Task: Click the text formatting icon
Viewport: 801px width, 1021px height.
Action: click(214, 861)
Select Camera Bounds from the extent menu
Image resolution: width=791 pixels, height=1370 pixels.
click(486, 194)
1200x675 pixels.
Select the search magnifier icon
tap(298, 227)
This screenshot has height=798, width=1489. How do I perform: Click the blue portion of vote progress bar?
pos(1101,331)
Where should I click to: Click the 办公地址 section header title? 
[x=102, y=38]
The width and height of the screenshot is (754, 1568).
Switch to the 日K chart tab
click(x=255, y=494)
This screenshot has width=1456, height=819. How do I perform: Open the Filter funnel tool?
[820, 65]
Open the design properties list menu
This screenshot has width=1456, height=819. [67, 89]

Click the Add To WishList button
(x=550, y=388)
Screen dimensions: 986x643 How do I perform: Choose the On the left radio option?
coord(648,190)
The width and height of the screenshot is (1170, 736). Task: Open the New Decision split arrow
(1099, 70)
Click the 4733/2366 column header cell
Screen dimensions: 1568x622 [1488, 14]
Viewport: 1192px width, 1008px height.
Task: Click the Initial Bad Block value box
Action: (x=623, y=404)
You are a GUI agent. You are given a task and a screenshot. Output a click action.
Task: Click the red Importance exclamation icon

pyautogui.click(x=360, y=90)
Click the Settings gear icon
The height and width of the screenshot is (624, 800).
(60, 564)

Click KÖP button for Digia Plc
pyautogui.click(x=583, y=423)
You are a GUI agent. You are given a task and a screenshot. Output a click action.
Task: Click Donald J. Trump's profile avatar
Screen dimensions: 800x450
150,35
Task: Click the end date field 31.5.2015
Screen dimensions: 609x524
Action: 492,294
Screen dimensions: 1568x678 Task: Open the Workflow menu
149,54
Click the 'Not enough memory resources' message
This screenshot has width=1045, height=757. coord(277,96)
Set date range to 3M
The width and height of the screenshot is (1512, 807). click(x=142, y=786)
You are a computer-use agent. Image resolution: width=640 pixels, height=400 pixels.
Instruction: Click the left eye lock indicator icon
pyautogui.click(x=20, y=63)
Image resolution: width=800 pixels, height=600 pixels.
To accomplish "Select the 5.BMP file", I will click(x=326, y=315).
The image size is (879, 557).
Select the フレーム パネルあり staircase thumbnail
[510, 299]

================================

WORK TO COMPLETE — Can you set down, unchanged, the lines from the first one through the one holding "[x=102, y=38]", both ends included?

FULL RESPONSE —
Task: Click the text formatting icon
Viewport: 801px width, 1021px height.
Action: click(214, 861)
Select Camera Bounds from the extent menu
Image resolution: width=791 pixels, height=1370 pixels.
click(486, 194)
1200x675 pixels.
Select the search magnifier icon
tap(298, 227)
This screenshot has height=798, width=1489. How do I perform: Click the blue portion of vote progress bar?
pos(1101,331)
Where should I click to: Click the 办公地址 section header title? 
[x=102, y=38]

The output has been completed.